A part of the example is given below:
Example 9.7. Let us turn to a quite different application of these ideas. At an earlier stage, it was observed that if $F_n = 2^{2^n} + 1$, $n > 1$, is a prime, then $2$ is not a primitive root of $F_n$. We now possess the means to show that the integer $3$ serves as a primitive root of any prime of this type.

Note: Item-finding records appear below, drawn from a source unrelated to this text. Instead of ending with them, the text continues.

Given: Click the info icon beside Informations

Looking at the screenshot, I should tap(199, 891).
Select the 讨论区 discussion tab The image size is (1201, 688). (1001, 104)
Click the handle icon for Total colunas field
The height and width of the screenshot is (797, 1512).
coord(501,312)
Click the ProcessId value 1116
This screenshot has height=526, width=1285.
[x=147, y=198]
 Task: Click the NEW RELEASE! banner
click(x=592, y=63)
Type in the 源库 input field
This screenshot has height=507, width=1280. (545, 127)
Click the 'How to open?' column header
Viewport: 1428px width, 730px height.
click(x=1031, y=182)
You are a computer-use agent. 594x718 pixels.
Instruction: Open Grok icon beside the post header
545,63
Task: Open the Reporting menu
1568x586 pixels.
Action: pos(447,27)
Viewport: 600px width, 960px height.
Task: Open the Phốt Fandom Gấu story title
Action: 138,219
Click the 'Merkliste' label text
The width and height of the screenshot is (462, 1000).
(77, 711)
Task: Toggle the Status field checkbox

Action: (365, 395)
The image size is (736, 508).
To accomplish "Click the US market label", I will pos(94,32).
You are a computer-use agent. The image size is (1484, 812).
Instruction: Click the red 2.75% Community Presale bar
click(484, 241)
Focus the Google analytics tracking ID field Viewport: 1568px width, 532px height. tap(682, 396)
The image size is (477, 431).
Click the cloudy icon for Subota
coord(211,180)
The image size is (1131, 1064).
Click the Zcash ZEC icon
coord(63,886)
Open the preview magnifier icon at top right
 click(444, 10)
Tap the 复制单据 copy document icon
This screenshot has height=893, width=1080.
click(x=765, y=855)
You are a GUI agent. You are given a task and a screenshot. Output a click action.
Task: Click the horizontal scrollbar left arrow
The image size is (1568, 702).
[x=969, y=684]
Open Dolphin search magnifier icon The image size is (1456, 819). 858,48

As a first step in this direction, note that any $F_n$ is of the form $12 k + 5$. A simple induction argument confirms that $4^m \equiv 4 \pmod {12}$ for $m = 1, 2, \ldots$; hence, we must have
$$F_n = 2^{2^n} + 1 = 2^{2 m} + 1 = 4^m + 1 \equiv 5 \pmod {12}$$
But I do not understand why $2^{2^{n}} = 2^{2m}$? could anyone explain this for me please?
Is the above mentioned $F_{n}$ is Fermat numbers? if so why the $n$ starts from 2 here?
At this point in the text, the author has defined $m$ as $2^{n-1}$. (The author hasn't written this definition explicitly; presumably, they assumed that the reader would be able to figure it out easily.) Since $m = 2^{n-1}$,
$$2^{2^{n}} = 2^{(2 \cdot 2^{n-1})} = 2^{2 m}.$$
Yes, $F_n$ is the Fermat numbers here. The author writes that for $n > 1$, if $F_n$ is prime, then $2$ is not a primitive root of $F_n$. Here, $n$ must be greater than $1$ because $2$ is a primitive root of $F_1$ (which is $5$).
Yes, those are two different $m$'s. The author could just as well have used a different letter for one or the other, or both. However, the author intentionally used the same letter in both places, in order to indicate that the two variables "match up," so to speak.